“Brander! Brander!” screamed a youth, whose face was hot and flushed with supper and with beer; “Brander, I say? Thou art a Doctor! No,—a Pope;—thou art a Pope, by—”
These words were addressed to a pale, quiet-looking person, who sat opposite, and was busy in making a wretched, shaved poodle sit on his hind legs in a chair, by his master’s side, and hold a short clay pipe in his mouth,—a performance to which the poodle seemed no wise inclined.
“Thou art challenged!” replied the pale Student, turning from his dog, who dropped the pipe from his mouth and leaped under the table.
Seconds were chosen on the spot; and the arms ordered; namely, six mighty goblets, or Bassglaser, filled to the brim with foaming beer. Three were placed before each duellist.
“Take your weapons!” cried one of the seconds, and each of the combatants seized a goblet in his hand.
“Strike!”
And the glasses rang, with a salutation like the crossing of swords.
“Set to!”
Each set the goblet to his lips.
“Out!”
And each poured the contents down his throat, as if he were pouring them through a tunnel into a beer-barrel. The other two glasses followed in quick succession, hardly a long breath drawn between. The pale Student was victorious. He was first to drain the third goblet. He held it for a moment inverted, to let the last drops fall out, and then placing it quietly on the table, looked his antagonist in the face, and said;
“Hit!”
Then, with the greatest coolness, he looked under the table and whistled for his dog. His antagonist stopped midway in his third glass. Every vein in his forehead seemed bursting; his eyes were wild and bloodshot, his hand gradually loosened its hold upon the table, and he sank and rolled together like a sheet of lead. He was drunk.

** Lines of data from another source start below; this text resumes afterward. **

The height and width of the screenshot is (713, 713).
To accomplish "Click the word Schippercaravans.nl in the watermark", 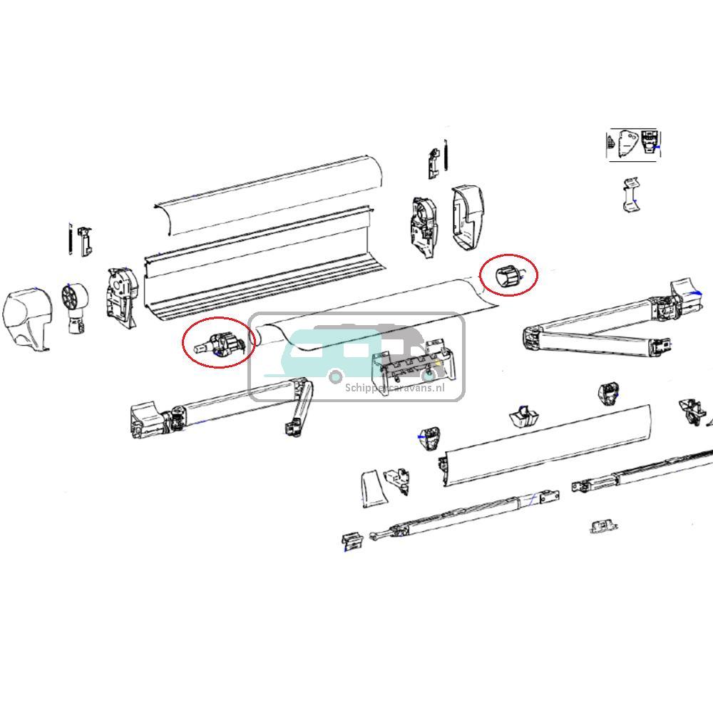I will coord(394,388).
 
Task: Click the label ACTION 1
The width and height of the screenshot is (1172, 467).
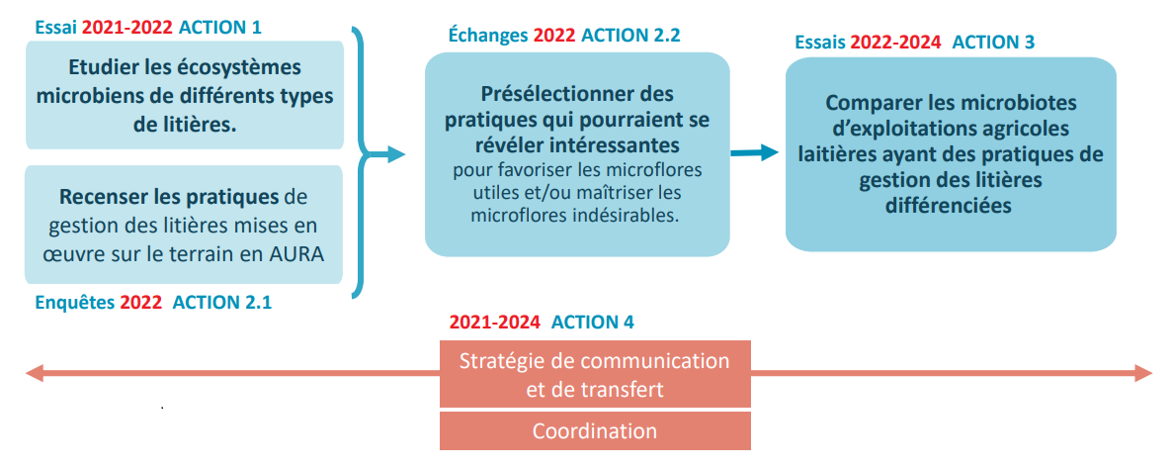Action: [x=219, y=28]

At this moment a majestic figure came stalking down the table, ghost-like, through the dim, smoky atmosphere. His coat was off, his neck bare, his hair wild, his eyes wide open, and looking right before him, as if he saw some beckoning hand in the air, that others could not see. His left hand was upon his hip, and in his right he held a drawn sword extended, and pointing downward. Regardless of every one, erect, and with a martial stride he marched directly along the centre of the table, crushing glasses and overthrowing bottles at everystep. The students shrunk back at his approach; till at length one more drunk, or more courageous, than the rest, dashed a glass full of beer into his face. A general tumult ensued, and the student with the sword leaped to the floor. It was Von Kleist. He was renowning it. In the midst of the uproar could be distinguished the offensive words;
“Arrogant! Absurd! Impertinent! Dummer Junge!”
Von Kleist went home that night with no less than six duels on his hands. He fought them all out in as many days; and came off with only a gash through his upper lip and another through his right eyelid from a dexterous Suabian Schlaeger.